German zeppelins killed hundreds of English in World War I bombing raids, so it's rather sporting of Bowers & Wilkins to model an iPod dock after the infamous flying object. B&W, of course, is best known for its world-beating speaker lines. It refers to the product as the Zeppelin iPod Speakers. The product takes to the air to survey an impressive swath of high-end territory, backing up its peculiarly gutsy appearance with powerful performance and iPod-hip ergonomic restraint.
Are you ready to fly? Follow the link for more detailed impressions.
THE ESSENTIALS: B&W ZEPPELIN
WHO WANTS THISThe iPod user who wants high-end-ish sound in the form of a style statement.
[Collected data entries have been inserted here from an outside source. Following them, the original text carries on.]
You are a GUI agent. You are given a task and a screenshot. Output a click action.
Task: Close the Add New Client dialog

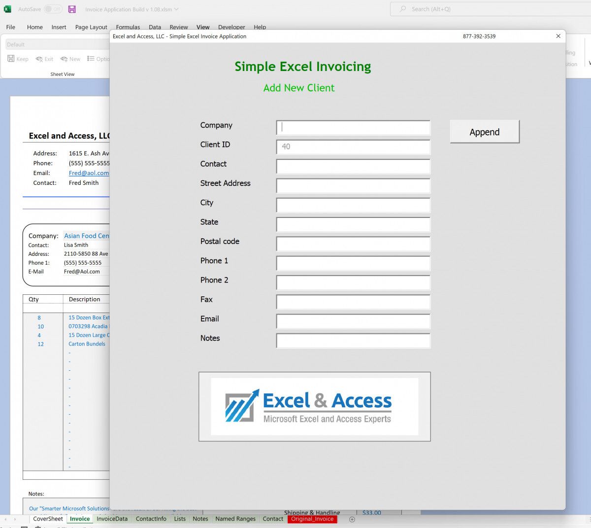558,36
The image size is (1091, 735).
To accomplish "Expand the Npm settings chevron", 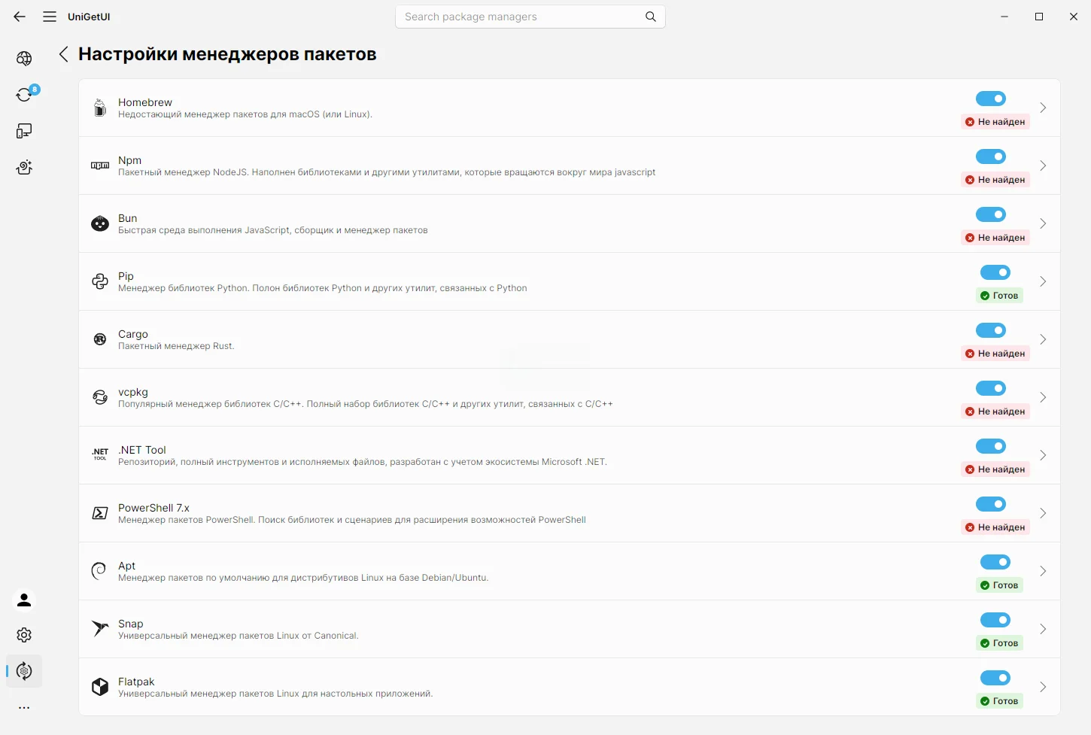I will coord(1043,166).
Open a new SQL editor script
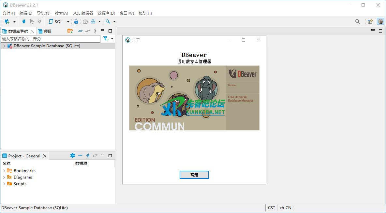The image size is (386, 213). point(55,21)
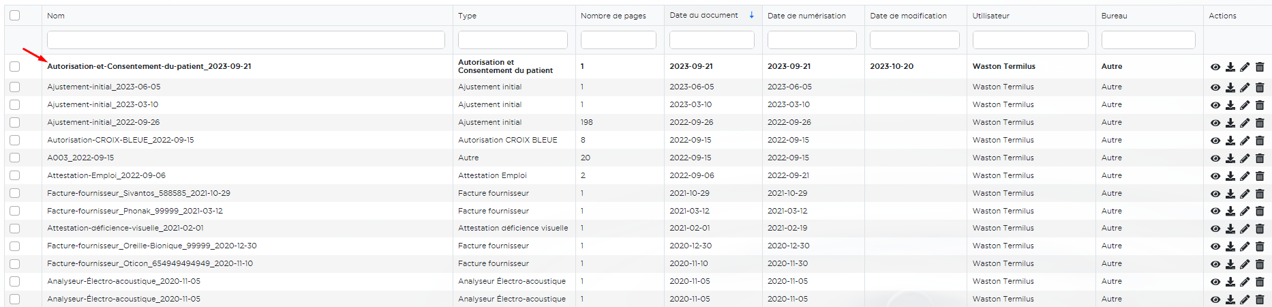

WHYBecause we've had enough of quasi-boombox form factors in iPod docking systems.
WHAT'S COOLStatus symbol and phallic symbol in one whimsical package. Sorry, but it's true.
WHAT'S LAMEUsing an iPod as the primary signal source for a high-end-ish audio system.
FINAL MARK: AWith sound this good, we'd take a system shaped like a trilobite or a zucchini.
A sturdy quarter-inch-thick steel strip curves up the middle, jutting more than an inch away from the enclosure, with the iPod dock resting on what looks like a B&W belt buckle. The dock base has just enough forward wiggle room to accommodate an iPod of any thickness. Viewed from the side, its shiny metal edge harmonizes with those of several iPods including my first-generation Nano. You get an uncanny sense that the iPod has grown organically out of the system, though in fairness to Steve Jobs, the opposite is true.
Though long on style, the product is short on controls. The chassis includes only a power button and volume up/down rocker. An egg-shaped remote adds another seven buttons mimicking the iPod controls. I had trouble with it, or it had trouble with me: Opening the battery lid, to free the battery from its plastic packing layer, took a pair of needle-nosed pliers. By the time I was done, the cover was broken and one of the buttons on the other side had gotten permanently punched in. Sorry.
The remote changes volume, pauses, skips tracks, powers up or down, and switches between your iPod and the minijack input. You can also adjust volume using the system's rocker button or the iPod's clickwheel. Volume level fades up as the system emerges from pause, a slick touch. For menu navigation, just step up to the system and operate the iPod directly. The dock holds it firmly in place, so you can safely press with your thumb, and there's space in back so your fingers can wrap around the player. There's no learning curve — the Zeppelin is just ridiculously easy and fun to use.
Sound, for a device this size, couldn't be better. The Zeppelin plays loud and clean at the top of its volume range. Midbass is well proportioned as long as you keep the unit and its dual rear ports a few feet out from the wall. Rhythm sections and grand pianos have the right amount of heft. Midrange is natural and relaxed, so you can turn it up without undue brightness or digital grit. The one thing you'd miss from the signature sound of B&W's better speakers is treble extension — perhaps a concession to the messy audio codecs most iPod owners favor.
At $599, the Zeppelin is priced high enough to raise an eyebrow. But compared to what? There's nothing else with the same form factor. And with 2.1 channels of amplification running chambered drivers, not much else at the same price with the same level of performance. Adding more features — radio is a notable omission — would only add more buttons and spoil the high-concept simplicity. No, for those willing to pay, the Zeppelin is fine as is. Oh, the technology!